Para dimensionar a importância de Luiz Gama, abolicionista e advogado cujo nome está grafado no Panteão da Pátria, em Brasília, o jornalista Oswaldo Faustino descreveu os simbolismos presentes no momento de seu velório.

Gama (1830-1882) foi tema da 20ª edição do ciclo Perguntas sobre o Brasil, realizada na última quarta-feira, dia 12 de julho.

imagem em preto e branco mostra a ilustração de Luiz Gama, homem negro com cabelo curto e barbas volumosas, ainda que também curtas
Ilustração de Luiz Gama presente no livro "Lições de Resistência", das Edições Sesc - Divulgação

Faustino, que colabora para a revista Raça há 15 anos, contou que o cortejo fúnebre de Gama saiu às 15h da região do Brás, em São Paulo, onde o corpo foi velado, e chegou apenas às 19h no cemitério da Consolação. Ao longo do caminho, reuniu cerca de 10% da população paulistana à época.

Aos pés do caixão do abolicionista, como escreve Raul Pompeia, autor de "O Ateneu" (1888), estavam dois homens de classes sociais radicalmente distintas. Um deles era Martinico Prado, senhor de mais de 1.500 escravizados, e outro, um homem negro com os pés descalços.

"Ou seja, mesmo um escravocrata como Martinico Prado reconhecia a grandiosidade daquele cadáver", disse Faustino. "E lá também estava um negro esperançoso de conseguir sua liberdade. De repente, os dois estavam ali, juntos, para levar aquele grande homem à sua última morada".

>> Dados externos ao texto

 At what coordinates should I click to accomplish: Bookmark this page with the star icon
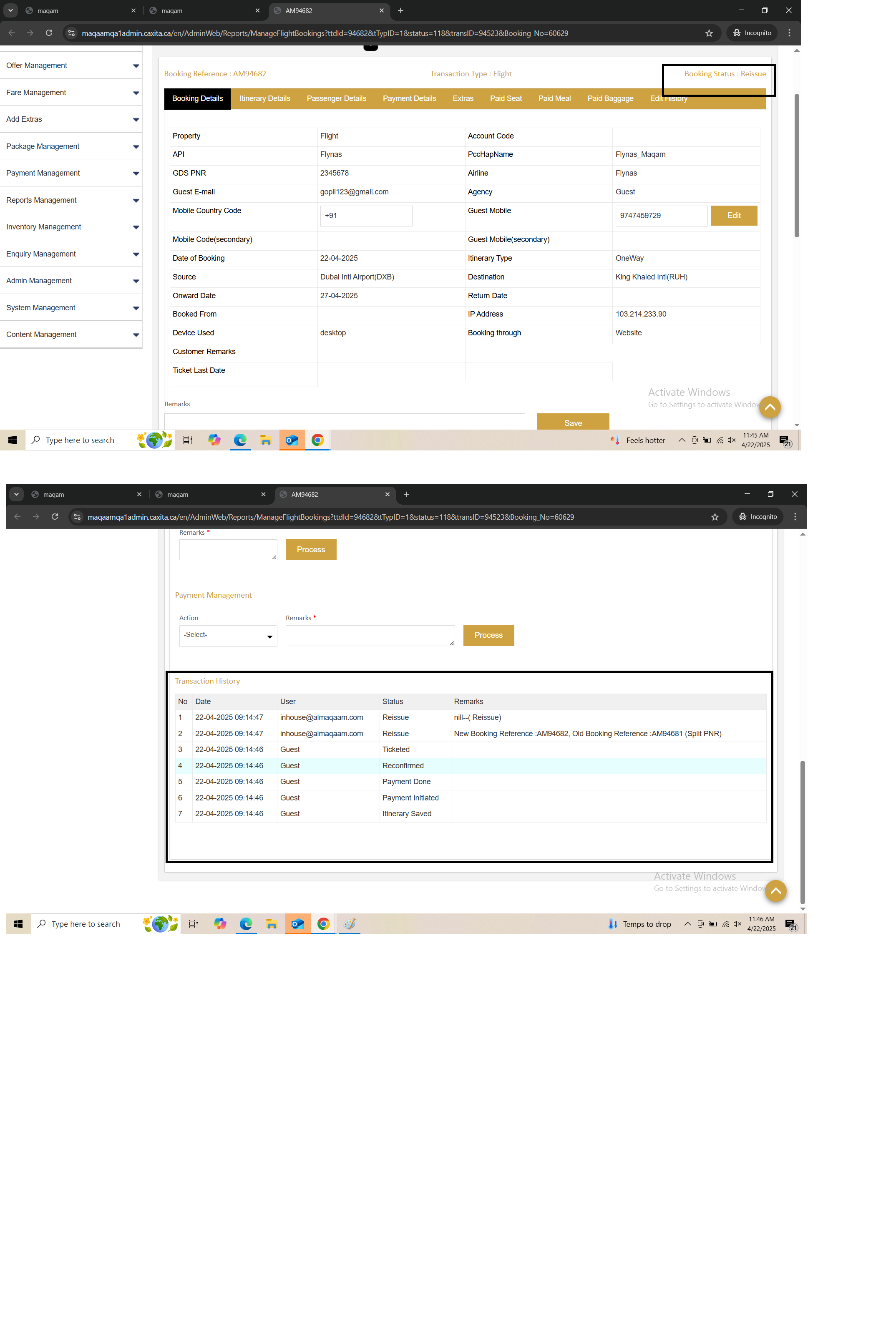point(708,33)
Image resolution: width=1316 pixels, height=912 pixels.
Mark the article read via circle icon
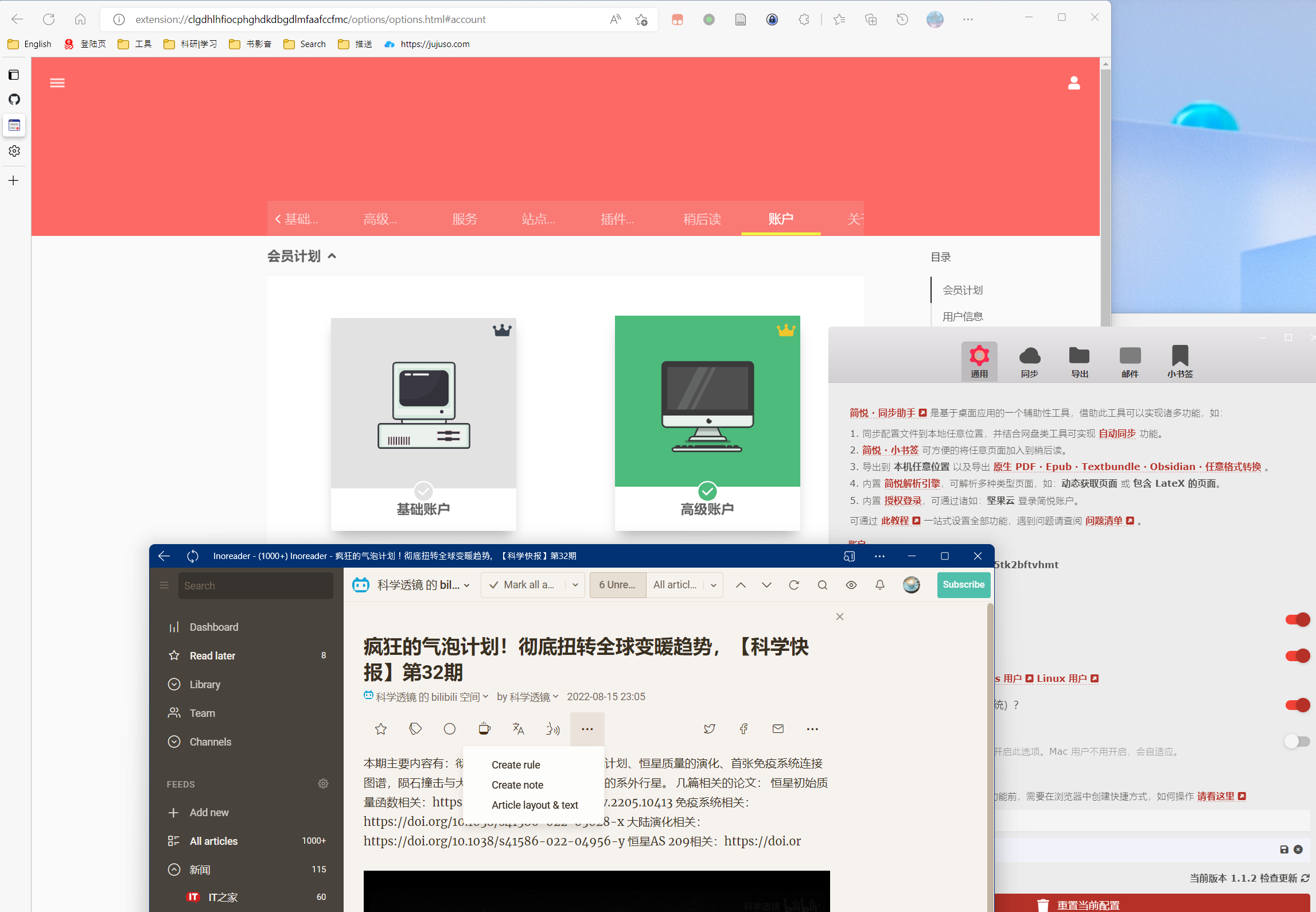(x=450, y=729)
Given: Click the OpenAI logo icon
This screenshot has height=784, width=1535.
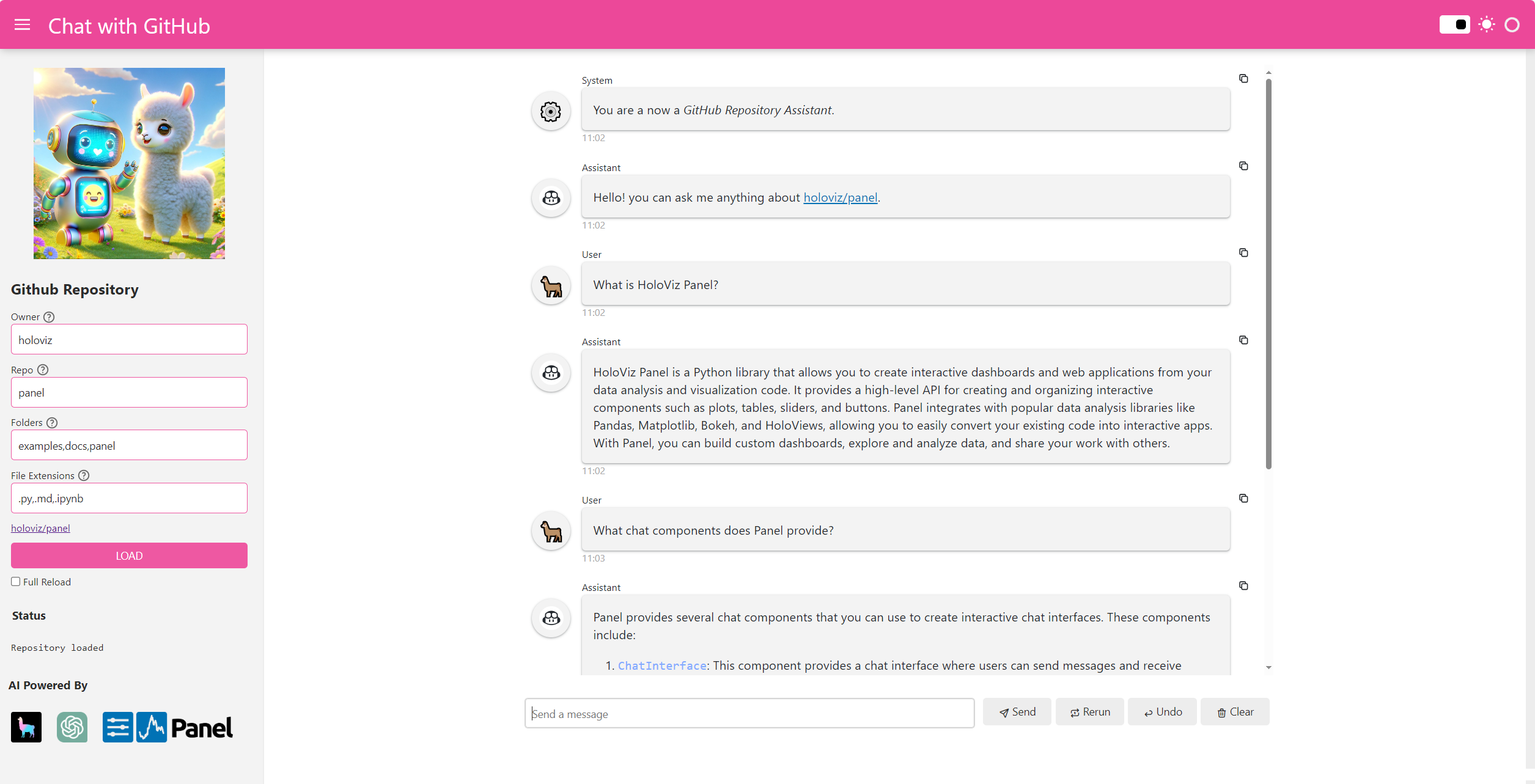Looking at the screenshot, I should coord(72,727).
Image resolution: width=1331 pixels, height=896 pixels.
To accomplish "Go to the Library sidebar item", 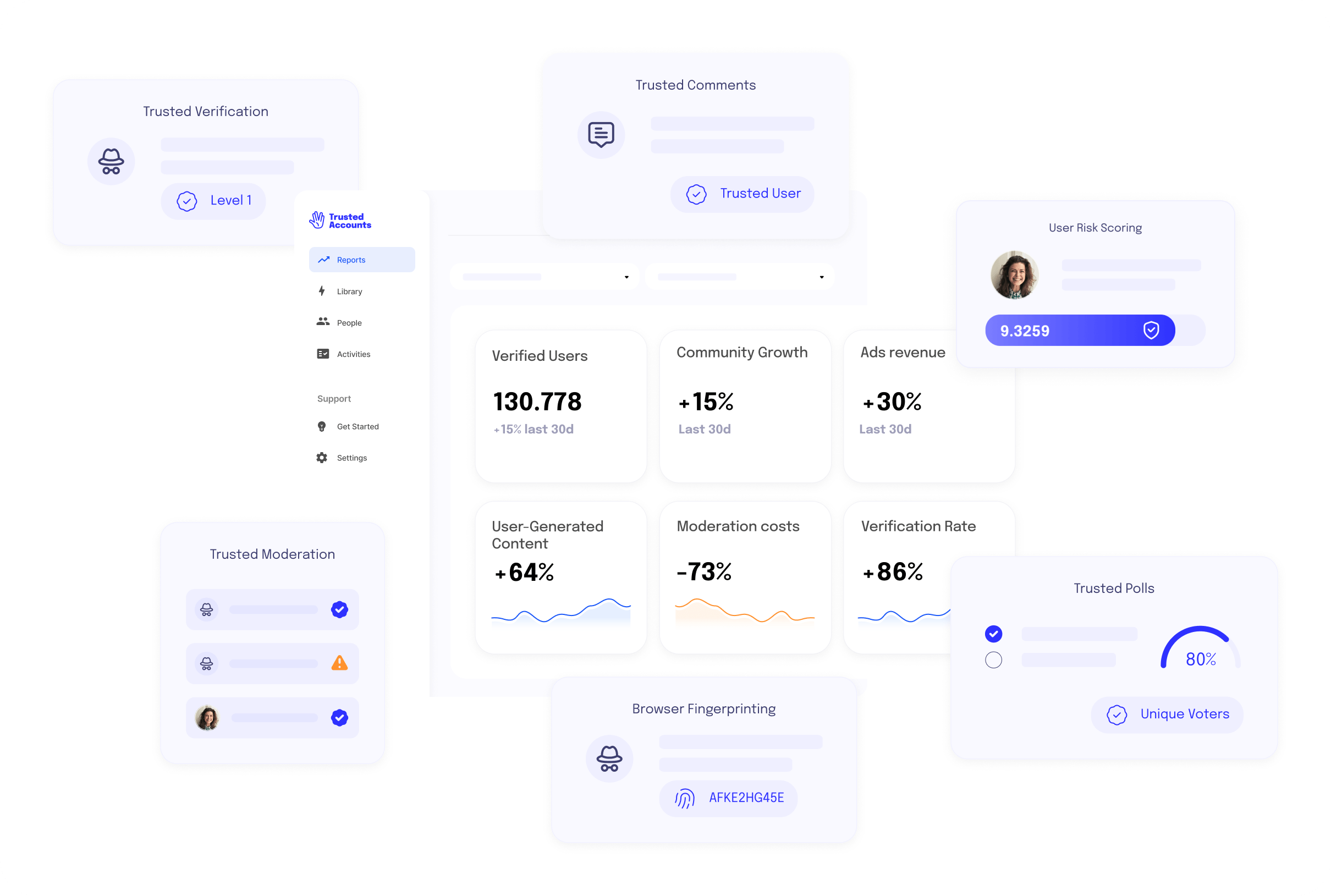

Os ensinamentos de Luiz Gama inspiraram a mais recente edição do ciclo de diálogos, iniciativa organizada pelo Centro de Pesquisa e Formação (CPF) do Sesc São Paulo, pela Associação Portugal Brasil 200 anos (APBRA) e pela Folha.

Ao lado de Faustino, estava a também jornalista e pós-doutora em comunicação Rosane Borges e o repórter da Folha Tayguara Ribeiro, que mediou a conversa.


"Luiz Gama era um homem inquieto", contou Rosane Borges, "não só por ter vivido em uma época regressiva da escravidão, mas porque, a partir do lugar da violação e da exclusão, pensou em um projeto de país, dominando, como poucos, a literatura, o direito e o jornalismo."

Nascido livre em 1830 e escravizado durante a juventude, o próprio Gama estimou que tenha atuado para a libertação de mais de 500 escravizados durante a sua vida.

Embora a importância de sua carreira como advogado e as ideias que legou enquanto jornalista tenham sido reconhecida nas últimas décadas, segundo Borges, ainda existem muitas camadas da trajetória do abolicionista que merecem ser escavadas e devidamente dimensionadas.

"Em plena escravidão, a escrita jornalística era uma forma usada por ele para reivindicar acesso a uma soberania negada", disse Borges.

O advogado e abolicionista Luiz Gama na capa do nº 26 da revista "Bahia Ilustrada", de janeiro de 1920 - Coleção Emanoel Araújo

Faustino acrescentou que a resistência é o principal ensinamento de Gama para as gerações futuras. "A luta antirracista não é uma insurreição –não é apenas destruir esse mundo de privilégios para uma parte da sociedade em detrimento da outra. A resistência, como diz o próprio Luiz Gama, é uma virtude cívica. Hoje cabe assumirmos essa virtude cívica. Resistir, resistir, resistir."

200 anos, 200 livros

O ciclo Perguntas sobre o Brasil, que discute aspectos relevantes da identidade e da cultura brasileira, é inspirado pela lista elaborada pelo projeto 200 anos, 200 livros.

Em maio do ano passado, em meio às comemorações pelo bicentenário da independência do Brasil, o projeto realizado por meio de uma parceria da APBRA com a Folha e o Projeto República (núcleo de pesquisa da UFMG) reuniu duas centenas de obras relevantes para entender o Brasil a partir da indicação de 169 intelectuais.

Luiz Gama integra a lista com o livro "Lições de Resistência: Artigos de Luiz Gama na Imprensa de São Paulo e Rio de Janeiro" (Sesc SP, 2020), organizado por Lígia Fonseca Ferreira.

A obra foi recomendada por Oscar Vilhena Vieira, diretor da Escola de Direito da Fundação Getulio Vargas e colunista da Folha, por congregar "alguns desses artigos que iluminam ao mesmo tempo erudição e o emprego estratégico do direito na luta contra a escravidão".

Oswaldo Faustino e Rosane Borges ainda discutiram aspectos da luta antirracista nos dias de hoje e a necessidade de maior representatividade negra na imprensa brasileira. A íntegra está disponível nos canais do Sesc São Paulo, do Diário de Coimbra e da APBRA no Youtube. Assista abaixo.

O ciclo Perguntas sobre o Brasil é realizado a cada duas semanas, sempre às quartas-feiras, às 16h, com transmissão ao vivo pelos canais citados. A próxima edição, marcada para o dia 26, tem o seguinte mote: "O Brasil precisa de Portugal? Portugal precisa do Brasil?"